LONDON (Reuters) - Yusuf Islam, the singer-song writer formerly known as Cat Stevens, Friday demanded an inquiry into why the United States labeled him a security risk and deported him.
Islam, known for the hit songs "Moonshadow" and "Peace Train," was en route to the U.S. Tuesday when his commercial flight was rerouted on orders from U.S. security officials. He was ordered back to Britain.
U.S. Homeland Security spokesman Brian Doyle said Islam had been denied entry because of "activities that could be potentially linked to terrorism."
The 57-year-old singer said Friday he wanted to clear his name and ensure nothing similar happened again.
"I was not given (and still haven't been given) any explanation as to what it is I am accused of, or why I am now deemed an apparent security threat," he said in a statement.
"We have now initiated a legal process to try to find out exactly what is going on, and to take all necessary steps to undo the very serious, and wholly unfounded, injustice which I suffered," he added.
The deportation angered Muslims in Britain and the United States. British Foreign Secretary Jack Straw raised the issue with Secretary of State Colin Powell (news - web sites) in person at the United Nations (news - web sites).
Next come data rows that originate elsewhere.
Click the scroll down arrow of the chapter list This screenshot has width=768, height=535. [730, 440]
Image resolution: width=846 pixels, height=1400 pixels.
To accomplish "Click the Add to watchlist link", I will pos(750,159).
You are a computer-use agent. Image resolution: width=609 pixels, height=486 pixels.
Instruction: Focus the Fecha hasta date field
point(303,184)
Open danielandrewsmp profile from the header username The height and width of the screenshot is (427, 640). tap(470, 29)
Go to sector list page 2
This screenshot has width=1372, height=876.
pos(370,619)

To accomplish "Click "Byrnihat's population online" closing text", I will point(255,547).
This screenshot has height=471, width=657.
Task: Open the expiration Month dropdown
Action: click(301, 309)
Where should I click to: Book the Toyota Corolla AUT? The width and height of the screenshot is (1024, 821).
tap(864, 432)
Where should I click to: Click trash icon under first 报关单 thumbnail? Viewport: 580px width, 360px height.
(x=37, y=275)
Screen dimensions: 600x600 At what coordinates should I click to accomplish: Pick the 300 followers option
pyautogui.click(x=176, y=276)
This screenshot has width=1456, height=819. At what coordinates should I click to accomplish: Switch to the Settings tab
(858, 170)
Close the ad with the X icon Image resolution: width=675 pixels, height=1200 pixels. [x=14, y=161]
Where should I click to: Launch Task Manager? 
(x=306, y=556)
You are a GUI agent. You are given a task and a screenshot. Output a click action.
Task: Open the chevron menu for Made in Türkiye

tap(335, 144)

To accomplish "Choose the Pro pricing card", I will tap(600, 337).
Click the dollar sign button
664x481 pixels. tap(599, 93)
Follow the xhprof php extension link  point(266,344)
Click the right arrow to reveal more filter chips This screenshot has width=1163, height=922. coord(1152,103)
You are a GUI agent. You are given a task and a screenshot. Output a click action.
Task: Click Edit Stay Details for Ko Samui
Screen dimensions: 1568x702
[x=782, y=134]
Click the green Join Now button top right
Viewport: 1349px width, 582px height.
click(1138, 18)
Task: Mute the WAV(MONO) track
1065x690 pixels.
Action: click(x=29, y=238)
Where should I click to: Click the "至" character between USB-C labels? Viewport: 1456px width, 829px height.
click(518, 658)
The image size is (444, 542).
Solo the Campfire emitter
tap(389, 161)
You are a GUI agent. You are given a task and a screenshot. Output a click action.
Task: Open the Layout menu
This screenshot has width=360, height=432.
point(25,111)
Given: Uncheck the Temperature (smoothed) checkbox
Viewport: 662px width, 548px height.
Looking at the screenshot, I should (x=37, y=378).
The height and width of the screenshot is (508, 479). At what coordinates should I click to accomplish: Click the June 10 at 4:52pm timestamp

Islam said he was "a man of peace," adding: "It is simply outrageous for the U.S. authorities to suggest otherwise."
As Stevens, he had a series of hits spanning from the mid-1960s to late-1970s, including "Here Comes My Baby" and "Wild World." Born Steven Demeter Georgiou, he changed his name to Cat Stevens when he entered the music business.
Islam changed his name again in the 1970s after converting to the Muslim faith and largely dropping out of the music business.